Art has always had a place in the garden. Changing seasons, expansive spaces, and a palette of living elements provide an animated gallery space that adds another dimension to the work. Vision, skill, and craftsmanship determine the ultimate success of an outdoor piece.
With this issue we’re taking a look at art intended for a garden setting as well as artists—and gardeners—who are working the landscape as their medium; plants, stones, and the very shape of the land itself provide raw materials for their creative output. Environmental artist Fritz Haeg uses the landscape on a grand scale to focus attention, most recently on Southern California native plants. Los Angeles County Arboretum leveraged their role in his Wildflowering L.A. project to engage visitors while developing an exhibit that will remain long after the wildflowers have faded.
On a more intimate scale, colors coaxed from plants allow us to literally clothe ourselves in nature.
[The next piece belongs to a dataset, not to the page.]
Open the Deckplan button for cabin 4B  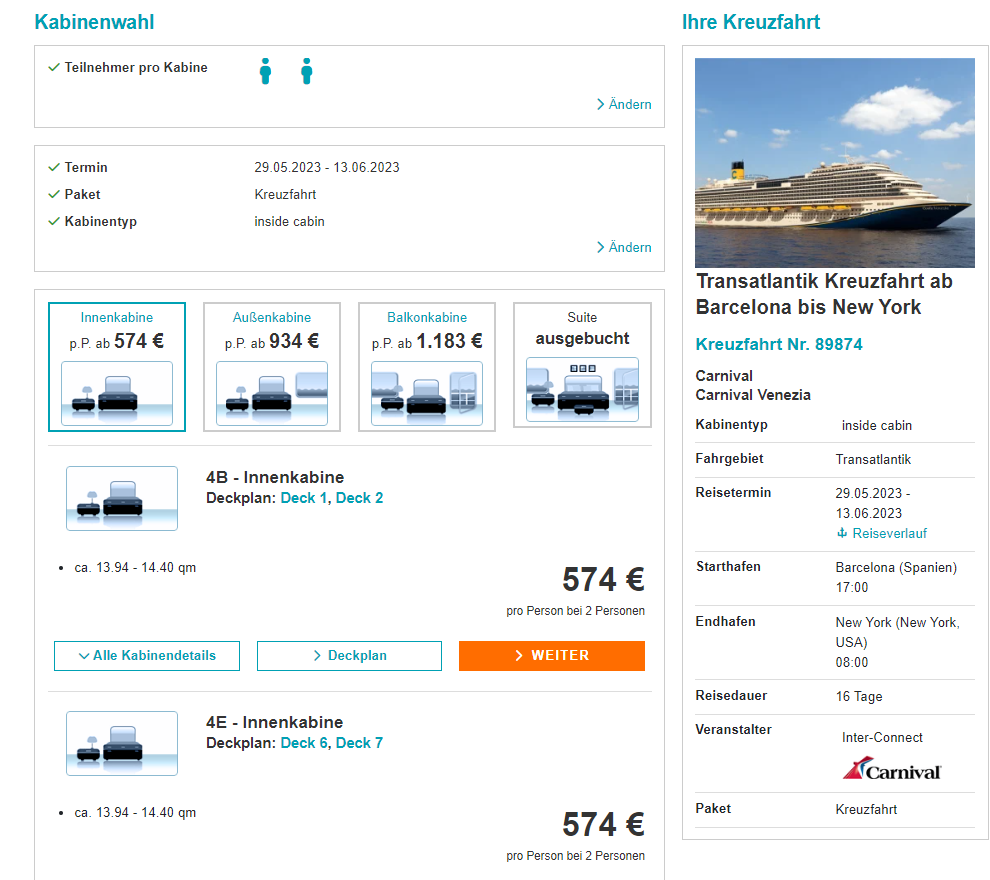click(349, 656)
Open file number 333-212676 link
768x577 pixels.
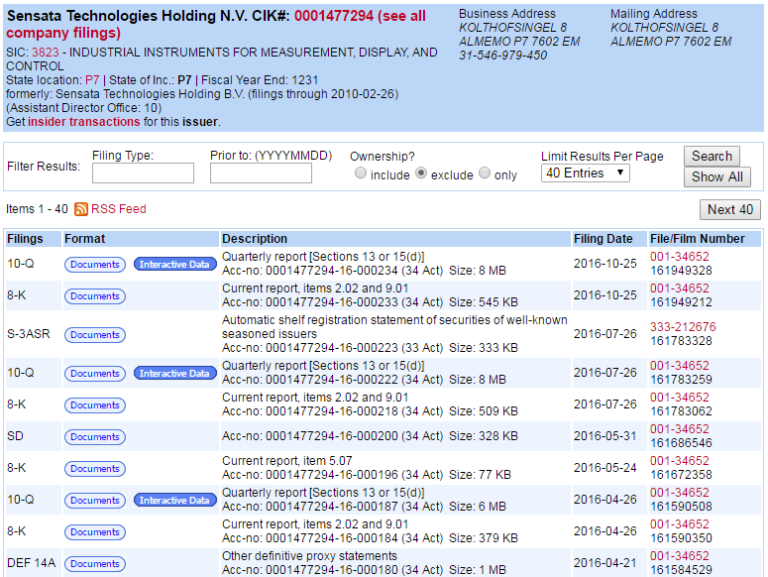point(683,327)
And contemporary pressed botanicals capture detail and inform just as preserved herbarium specimens have done for generations. Both media record a moment in the gardening year and provide a closer look at the art of nature. And our series on color continues with Blue, that most precious and elusive hue that gardeners—and artists—have been pursuing for ages.
Whether we’re talking about a sterile fern that’s been faithfully divided and passed along for generations, or hybrid Digitalis, a product of skilled breeding and this year’s “It” plant nearly the world over, vision, invention, growth, and tending are as much a part of the care of a landscape as they are intrinsic to an artist’s creation. As Elia Vargas, a member of Exquisite Gardeners, “a loose coalition of creatives” proclaims: Art is growth. As gardeners, I think we all know a bit about that.